To be done —
1. Answer these questions using the text on relationship warning signs:
(a) Under the first sign, what do even the healthiest couples do?
(b) Under the second sign, what is it called when a partner makes your self doubts worse and undermines your confidence?
(c) Under the third sign, what do you owe yourself when the people you trust most urge you to get out?
2. Copy the passage of the text on relationship warning signs word for word, starting at "Sign #3: The" and ending at "a serious listen.".

Text block —
--- begin ---
Sign #1: You’re not Happy

This is a great place to start. Someone who is dating the right person consistently enjoys the relationship and feels a general sense of happiness. We’re not saying that they wouldn’t argue or be upset with their partner occasionally; even the healthiest couples do that. And we’re not saying that there wouldn’t be times when a person in a good relationship would get down or struggle emotionally at some level. But generally speaking, a person who is in the right relationship is going to be happy. So if you find yourself unhappy much of the time – and especially when you’re with your partner – then that’s a fairly clear sign that this may not be the best person for you.

Sign #2: You Don’t Feel Good about Yourself

In addition to feeling happy, a person in a good relationship usually has a positive self esteem. Sure, they will have doubts and insecurities, and they may even deal with some bigger questions about themselves. But the time they spend with their partner will make them feel better about themselves, not worse. In contrast, if your partner exacerbates your self doubts and undermines your confidence, then that’s a major red flag that this is not a good person for you to be in a relationship with. You want someone who affirms and celebrates the great things about you, not someone who wrecks your self confidence and torpedoes your every attempt at growth.

Sign #3: The People you Trust Urge you to Get Out

If the people you trust and are closest to feel that you’ve found a good catch and therefore encourage the relationship, that’s a good sign that you two may belong together. On the other hand, if the people who love you the most are begging you to get away from someone, then that person’s probably not the one for you. Of course, sometimes your friends and family may choose someone for you who isn’t a great match. In these cases, it’s not always wise to follow their advice. But if they are the people you trust the most and who know you best, and they are urging you to get out of your current relationship, then you owe it to yourself to give their advice a serious listen.
--- end ---
Data lines —
--- begin ---
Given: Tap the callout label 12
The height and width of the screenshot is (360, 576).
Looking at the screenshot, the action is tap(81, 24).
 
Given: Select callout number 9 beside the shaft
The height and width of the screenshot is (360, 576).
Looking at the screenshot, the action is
--- end ---
Outputs in order —
1.
(a) They argue or are upset with their partner occasionally.
(b) A major red flag.
(c) To give their advice a serious listen.

2.
Sign #3: The People you Trust Urge you to Get Out

If the people you trust and are closest to feel that you’ve found a good catch and therefore encourage the relationship, that’s a good sign that you two may belong together. On the other hand, if the people who love you the most are begging you to get away from someone, then that person’s probably not the one for you. Of course, sometimes your friends and family may choose someone for you who isn’t a great match. In these cases, it’s not always wise to follow their advice. But if they are the people you trust the most and who know you best, and they are urging you to get out of your current relationship, then you owe it to yourself to give their advice a serious listen.